The gong held aloft by this girl, all white-teethed and glossy eyed (not glassy — presumably that came later during the celebratory quaffing), says ‘in’ on it. Because that’s what LinkedIn calls itself when it wants to be a thing among millennials.
Having an award with in on it looks a bit odd in this context. It makes me feel uneasy, since it points to something a little bawdy. Or it could be simply that it’s Friday and my mind has already begun to wander to more Bacchanalian pursuits.
But I couldn’t be more delighted to see youngsters receiving high praise and starting jobs in content writing.
Content writing!
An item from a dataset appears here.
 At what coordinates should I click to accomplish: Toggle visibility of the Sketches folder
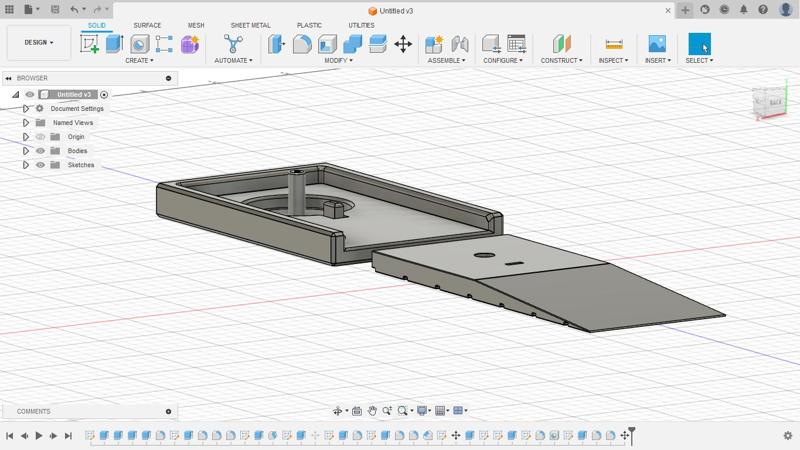tap(41, 165)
What a time to be alive!
Lord help us.
In other news, I’ve been thinking a lot lately about the intersection of customer service, communications and marketing. And because I admit to not knowing a great deal a great deal, my next ministration will come as no surprise.
Communications doesn’t sit alongside marketing and customer service. Communications sits in the throne. Offering counsel is customer service, which receives an abundant supply of good fortune in return. In today’s money, marketing is the clown prince.
Communications informs everything we do. Companies rarely pay sufficient attention to their communications and instead fill their customers’ news feeds with pestering and provocation.
Noone wants noise. Everyone wants the signal. They want a signal they matter. They want validation for being your customer. And if they don’t get that proof they made in your favour the right decision, they’ll make another one.
Communications is the currency of the forward-thinking organisation. Communications decides whether you have customers. Communications is the difference between selling on features, and benefits.
Why, then, do meagre numbers of chief executives make it their wont to insist that communications gets a seat at the top table?
Communications like its baby brother, or progeny, marketing is given to being some soft part of the business that doesn’t matter very much because the metrics point only to the achievements of operations and business development. Communications is seen as the lubrication to the machine that is the business.
And we all know how favoured oil is.
But equally, you try running a car without a good sip of Castrol GTX. Let’s see how that goes.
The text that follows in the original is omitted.